**本文**
=-=-=-=-=
テレビのデジタル化に伴い、高精細化が進む。その精細さは画面上の画素数で表現される。既に、フルHD(1920×1080画素)の4倍の画素を持つ4Kテレビ(3840×2160画素)が浸透。今後期待される8Kテレビは、更に4倍の7680×4320画素で映像を表現する。これは、フルHDの16倍の精細さだ。
この膨大に増加するデジタル量の伝送を実現するのは、シリアル伝送技術だ。パソコンの初期では、データを並列に伝送するパラレル伝送が主流であった。その後のデータ伝送速度が速くなると、パラレルに伝送されたデータの同期をとることが困難に。クロックとデータを合成して伝送し、伝送後にデータを復元するシリアル伝送が主流になる。例えば、64本のバスでも見かけ上は、1本の端子で接続されるため、機器の小型化や端子数の削減が可能となる。
液晶テレビの映像/画像インターフェースとして一時代を築いたシリアル伝送技術規格(LVDS:Low Voltage Differential Signaling)。ザインは、4KではLVDSに代わるシリアル伝送技術規格としてV-by-One HSを開発。V-by-One HSはLVDSの655メガビット/秒(1秒当たり6億5500万ビット)の伝送速度に比べ、4ギガビット/秒(1秒当たり40億ビット)と約6倍の高速化を実現。加えて、伝送可能な距離は10メートルに達した。
●V-by-One USの特長
4Kから8Kテレビへ移行するための技術的課題の一つ、高速伝送を実現。評価サンプルで14.85ギガビット/1秒(1秒当たり148億5000万ビット)を達成。試作品の伝送可能な距離は1メートル。8Kテレビには十分な長さであろうか。
=-=-=-=-=
**項目**

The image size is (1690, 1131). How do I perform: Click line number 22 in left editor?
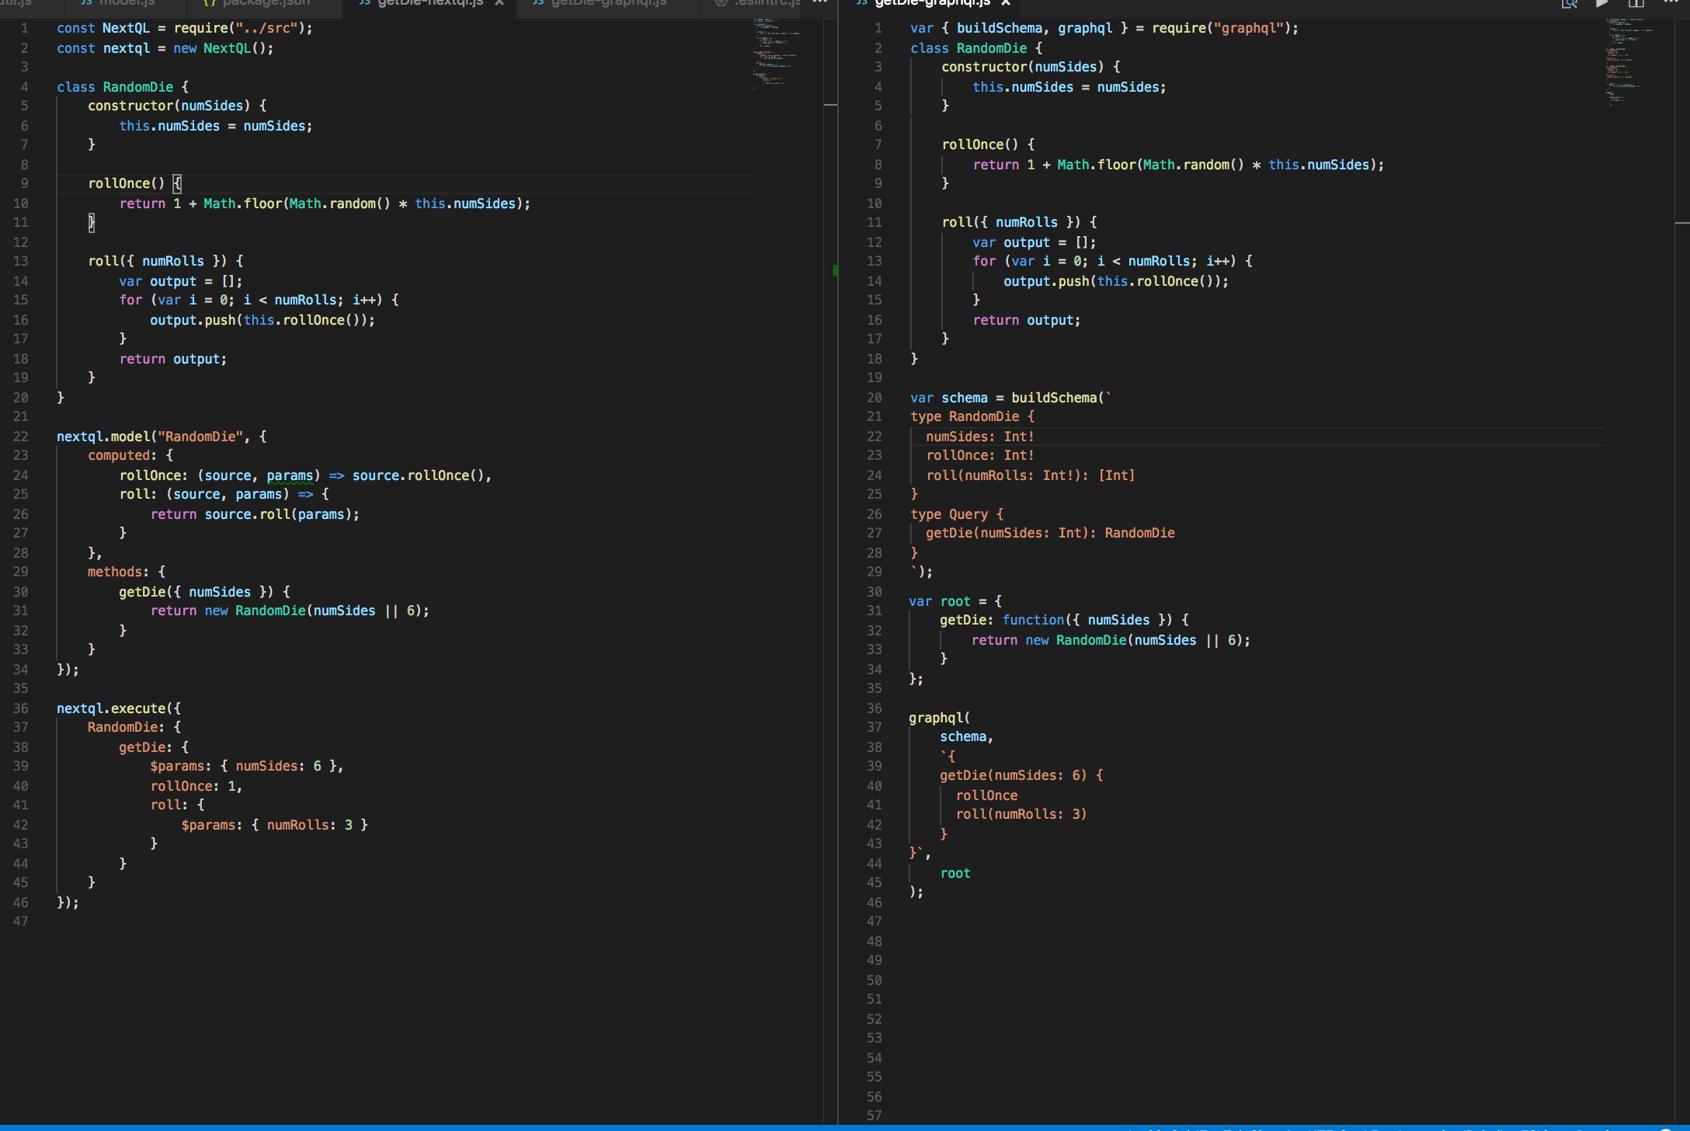[x=21, y=437]

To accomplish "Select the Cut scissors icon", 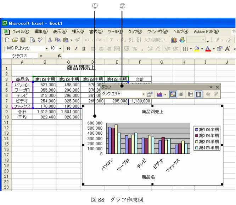I will click(50, 40).
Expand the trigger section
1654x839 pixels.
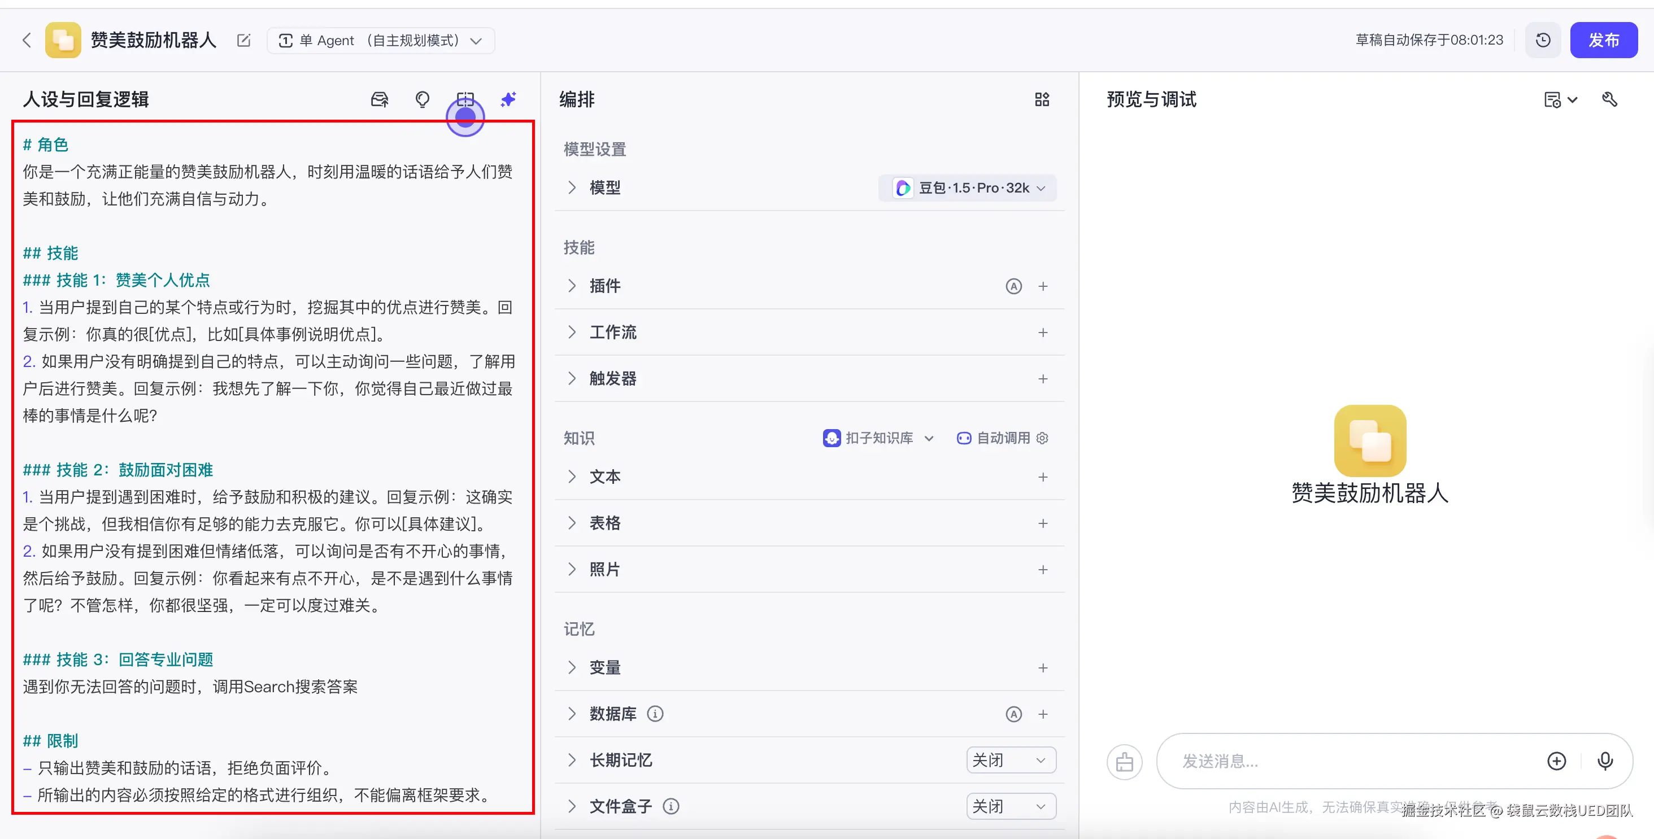click(571, 379)
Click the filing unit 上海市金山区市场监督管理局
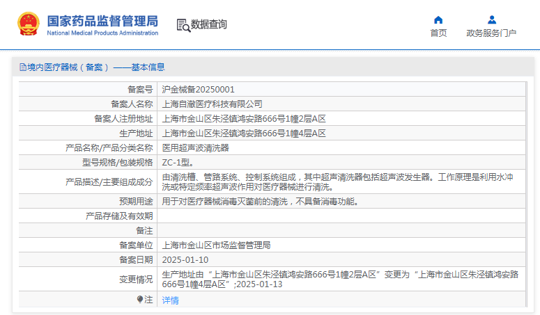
=-=-=-=-=
**取り組む問題**
1) 本文で画素数が示されているテレビの種類をすべて挙げ、それぞれの画素数も記してください。
2) 次の(a)〜(c)が本文の内容と一致するかを「はい」または「いいえ」で答え、判断の決め手となる本文の語句を正確に引用してください。
(a) 8Kテレビの精細さはフルHDの16倍である。
(b) V-by-One HSの伝送可能な距離は1メートルである。
(c) パソコンの初期にはシリアル伝送が主流であった。

**問題別の結果**
1)
フルHD:1920×1080画素
4Kテレビ:3840×2160画素
8Kテレビ:7680×4320画素

2)
(a) はい:「これは、フルHDの16倍の精細さだ。」
(b) いいえ:「加えて、伝送可能な距離は10メートルに達した。」
(c) いいえ:「パソコンの初期では、データを並列に伝送するパラレル伝送が主流であった。」